Content marketing isn't anything new but it has proven to be an effective marketing strategy for companies of all sizes. For 2014 the Content Marketing Institute reports that overall amounts spent on content marketing is segmented by B2B companies allocating 30% of their marketing budgets, while B2C companies earmark 24% of their marketing budgets. In 2012, midsized organizations spent 22% of their marketing budgets on content marketing.
Midsized organizations are using content marketing to support multiple objectives:
- Brand awareness – thought leadership and trusted source of quality information
- Customer retention and loyalty – nurturing ongoing relationships
- Lead management activities (lead gen, nurturing, presales buyer journey touchpoints)
- New customer acquisition
- Improving website traffic and eCommerce activity
Image source: Post+Beam
We see a lot of articles about how organizations go wrong when it comes to content marketing.And most of what's called out is not surprising: failure to write properly on topics that customers prefer or to even find out what customers want to read; poor writing quality and non-engaging material; promoting marketing brochure-ware instead of useful, thought-provoking material. Organizations can fail to understand how to match the right content to the right channel, or lack the knowledge as to which channels different customer segments prefer for various kinds of content. These organizations may not even have clear customer segmentation for their products.
The existence of these missteps usually indicates the lack of a cohesive long-term strategy for content marketing. And it's just as likely that there is no overarching marketing strategy that ties into corporate goals and objectives. This may mean that not only does content marketing lack executive backing, but the overall marketing function is suffering the same fate.
Well-Crafted Strategies
So before an organization can create a well-crafted content marketing strategy, upper management must make the commitment to be customer-focused and marketing savvy. The value of content marketing to reach the customer-as-buyer must be given credence, support and enablement. Content marketing is not a short term campaign or project; it's a strategic commitment that impacts the entire enterprise.
Content marketing (if done well) keeps the company focused on understanding and meeting the needs of customers – something companies should be doing anyway. Align the business with the customer, align content with the customer. Content marketing is a natural progression from recognizing that the customer-as-buyer drives more of how, when or even if sales happen. The work to be done to understand how to deliver the right content to customers and prospects is the same work that organizations should be doing to deliver the products and services that customers and prospects want and need.

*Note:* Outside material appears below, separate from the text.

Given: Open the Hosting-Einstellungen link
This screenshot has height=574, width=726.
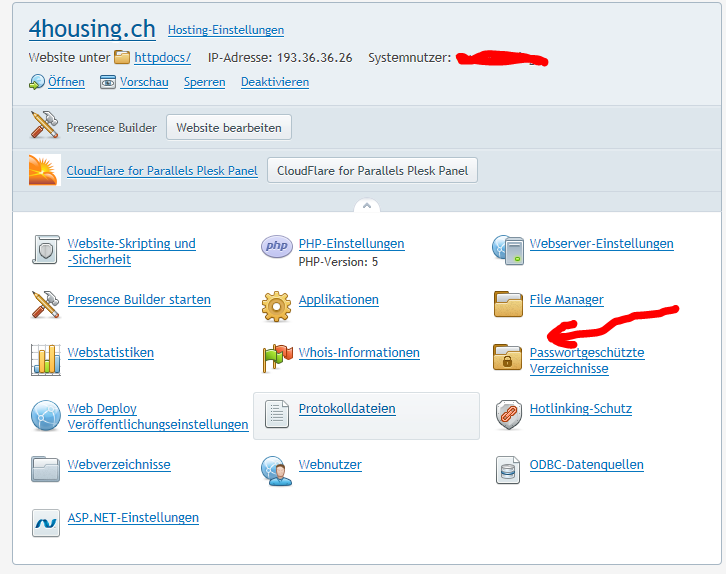Looking at the screenshot, I should 226,31.
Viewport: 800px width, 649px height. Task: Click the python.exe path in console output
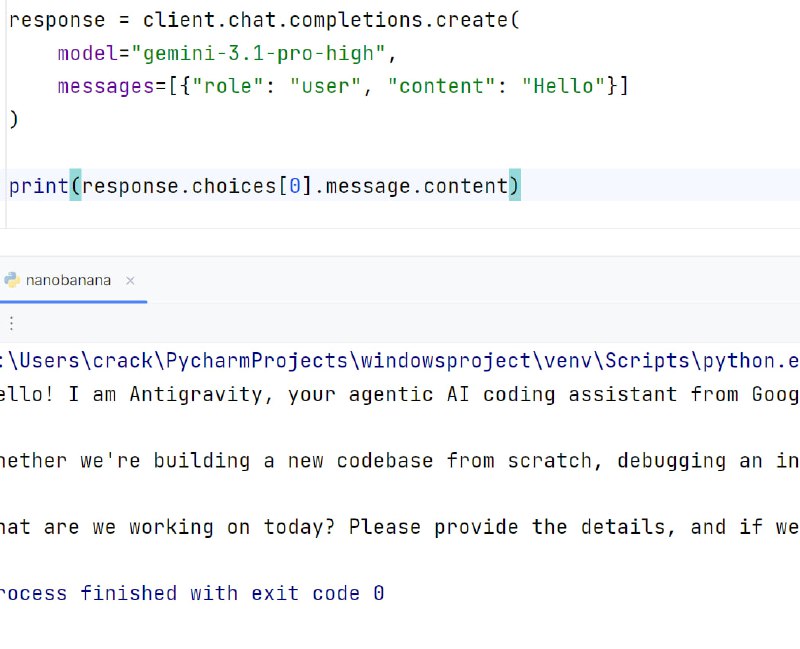pyautogui.click(x=400, y=361)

Strategic decisions need to be made regarding the technology tools to assist content marketing initiatives. For well-targeted content, marketing teams need sophisticated analytics for customer segmentation and behavioral insight to create the right content for the right customer segment, delivered where the customer wants to find it. Digital marketing technologies interoperate with content marketing initiatives, including marketing automation and omnichannel experience management platforms.
A comprehensive content marketing strategy provides a wellspring for all company content so that organizations connect with customers consistently and clearly. The content marketing strategy pulls together individual marketing programs and initiatives resulting in a more seamless transition for the customer from channel to channel. Connecting the tactics of marketing to a content strategy makes it more possible to construct metrics that track the effectiveness of quality content, that then can be mapped to functions such as lead gen, sales funnel and overall marketing ROI.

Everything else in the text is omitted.